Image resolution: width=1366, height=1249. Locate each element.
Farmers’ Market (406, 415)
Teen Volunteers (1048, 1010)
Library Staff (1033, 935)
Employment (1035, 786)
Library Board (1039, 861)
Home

■ ■ ■ ■ ■ ■ ■

Copy the whole of the data above exactly.

▸ Solution
Image resolution: width=1366, height=1249. Locate each element.
Farmers’ Market (406, 415)
Teen Volunteers (1048, 1010)
Library Staff (1033, 935)
Employment (1035, 786)
Library Board (1039, 861)
Home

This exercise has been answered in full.